José is one of those children. His past and his current living situation is extremely difficult, and he has clearly suffered trauma in his shot life. There are things about his life that I won’t share here but trust me when I say his displays of challenging behaviour are understandable. Having come to know him over the past 2 years I have seen his vulnerable side as well as all his walls and barriers.

José does not always interact well with others, both adults and children, he finds it particularly hard to be in big groups and to concentrate. Yesterday I got to witness something truly remarkable and beautiful. José was having his last mentoring session with Joseph, a close friend and colleague. Joseph is about to go back to the UK for 6-8 weeks and so José was allowed a treat and to choose a friend to go with him. He chose a boy called Melvin, who he plays well with. I went with them as extra support. Let me tell you about our time together and you will see why yesterday was so special.

Joseph and I arrived at our mentoring centre to find two very excited boys, ready for their outing. We first had to get their permission forms from their guardians, so we went with them to their homes. When they had their forms signed, we walked back to the centre to set off on our trip. As we walked, they both hugged and thanked me and Melvin looked up at me and said, “te quiero mucho” – “I love you a lot.” My heart melted, it was clear how excited and how special this was for them. We piled into Joseph’s car and off we went up to a place called Cayala, which is basically a big open air commercial centre, complete with fun places to do activities and games.

Jose and Melvin with Joseph 1

Now for the laser quest, we arrived at the games centre and geared up for a few games of competitive laser quest. Only for these children do I engage in such activities. I am not a huge fan of running around in the dark in an intensive game of tag, but seeing their excitement and hearing them laugh certainly made it worth it. Dare I say I even enjoyed it. It was great to see them work together to beat Joseph and I. To see them letting off some steam in a fun and healthy way. The true joy was seeing José, a boy who can often act out in frustration and aggression, smiling nonstop and enjoy playing with his friend. After our laser quest adventure, the boys sat and played Mario-cart to calm down a bit. They sat close to each other, chatting away as they raced their virtual vehicles. Beautiful moments like these are difficult to capture in words of photos.

Jose and Melvin games

Before heading back to the centre, we went across to Mc Donald’s for a quick drink. This Mc happens to have a small indoor soft play, with slides and other fun things. After asking if he could go and play Melvin barely waited for our response before his shoes were off and he was in there.

Now, quite a lot of the children we work with feel very self-conscious about removing their shoes, due to poor hygiene. José frequently has low hygiene (we have often showered him in our centre and helped him with this) and was very hesitant to take his shoes off. A bit of encouragement from Melvin to come and play and an approving thump up from Joseph meant that he chose to be brave. He took his shoes off and in he went to play. I can’t express how this was to witness. The trust it displayed, José took courage and chose to trust that his friend would not mock him or mind the state of his feet. Watching some of his walls come down, seeing a softer side of him made my heart warm. It is hard to like some of his choices and actions sometimes, but never is it hard to love him. He is just a boy. A boy looking for approval, a boy looking to be cared for and about. Simply, he is just a boy looking to be loved, with a good kind of love. A love that is consistent, honest and unconditional.

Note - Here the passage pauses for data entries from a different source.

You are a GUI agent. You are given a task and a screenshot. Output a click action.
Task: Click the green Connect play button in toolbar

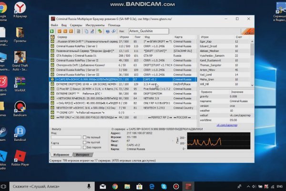(x=53, y=31)

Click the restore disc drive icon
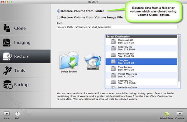tap(93, 62)
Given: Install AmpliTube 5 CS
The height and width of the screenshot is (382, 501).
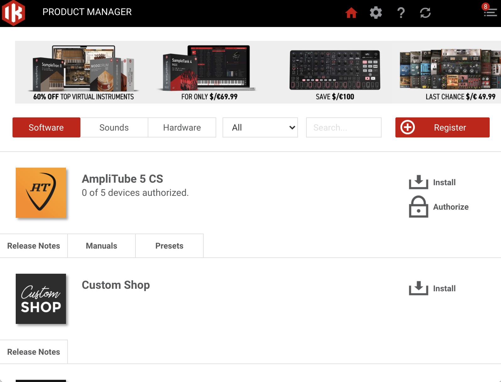Looking at the screenshot, I should (x=432, y=182).
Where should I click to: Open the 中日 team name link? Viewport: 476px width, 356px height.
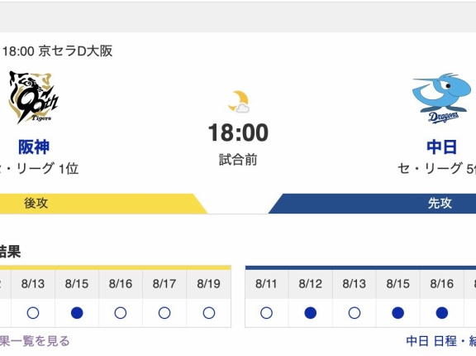click(441, 147)
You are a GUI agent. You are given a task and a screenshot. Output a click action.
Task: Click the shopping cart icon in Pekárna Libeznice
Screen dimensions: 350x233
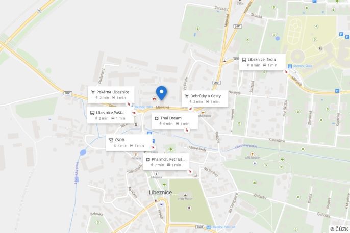tap(93, 92)
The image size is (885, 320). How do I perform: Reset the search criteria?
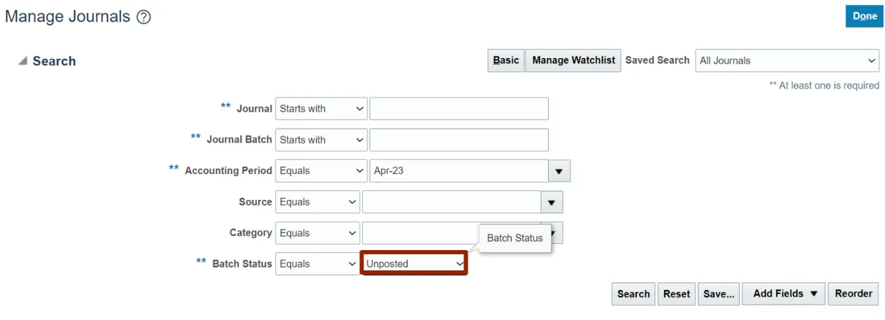[x=676, y=294]
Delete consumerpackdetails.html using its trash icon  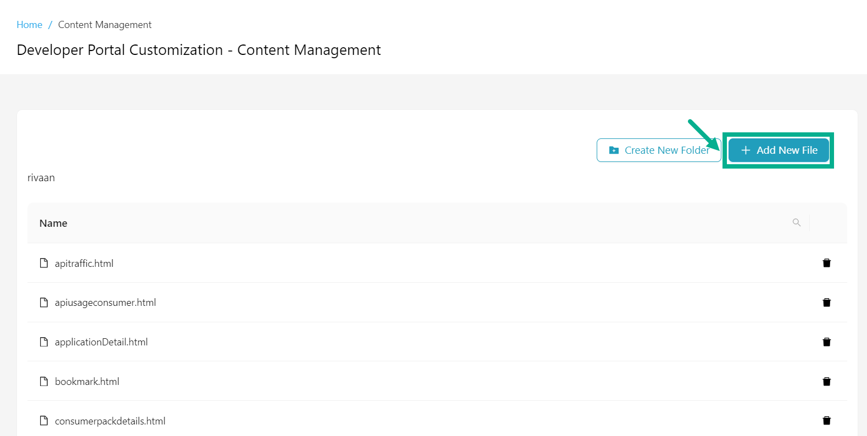pos(826,420)
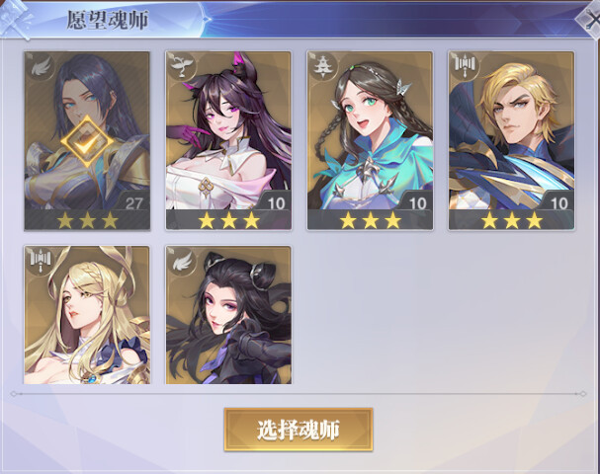This screenshot has width=600, height=474.
Task: Click the 选择魂师 button
Action: tap(299, 430)
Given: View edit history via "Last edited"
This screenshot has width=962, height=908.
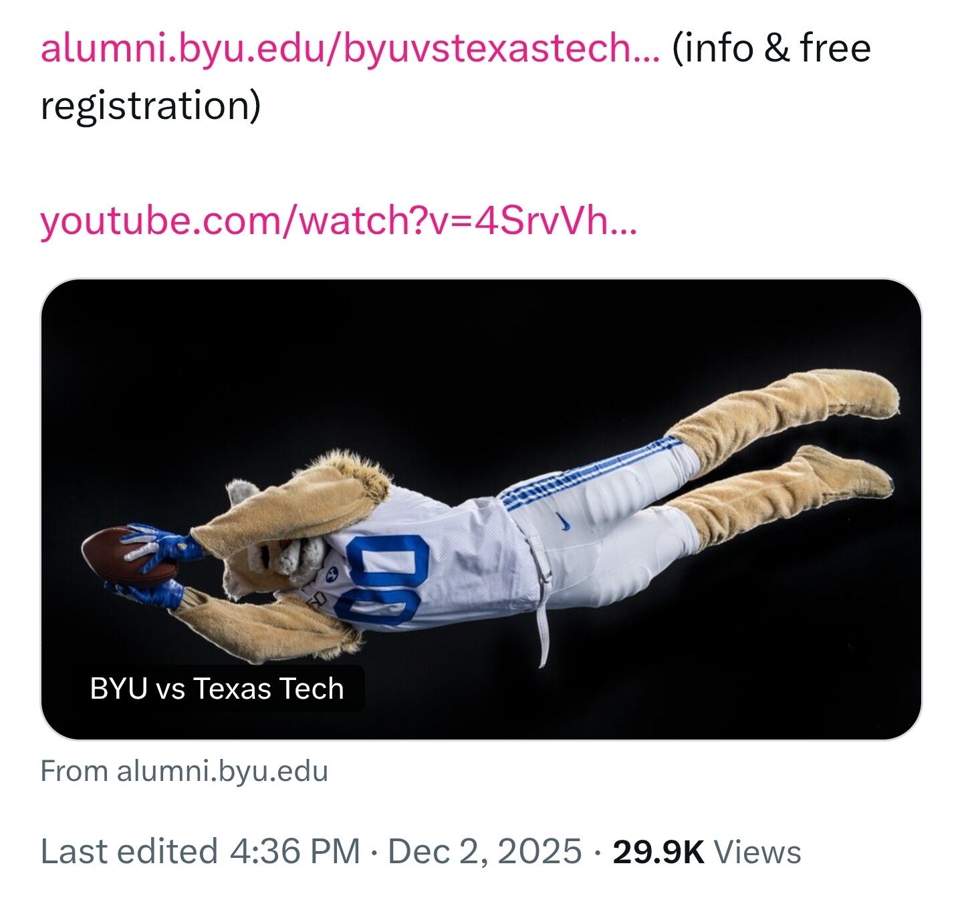Looking at the screenshot, I should [x=129, y=852].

Jose and Melvin with Ronald

I have had the privilege to see how mentoring really can change lives. Little by little José has let Joseph in and started to trust him. He has certainly pushed a lot of boundaries and acted out many times. He has rejected Joseph repeatedly, testing him, finding out if he really cared. If he would still be there. Joseph remained consistent, set up firm boundaries and standards in love and is seeing the benefit. It is slow progress, often with one step forward followed by serval back, but change is happening. And we are all learning and growing together.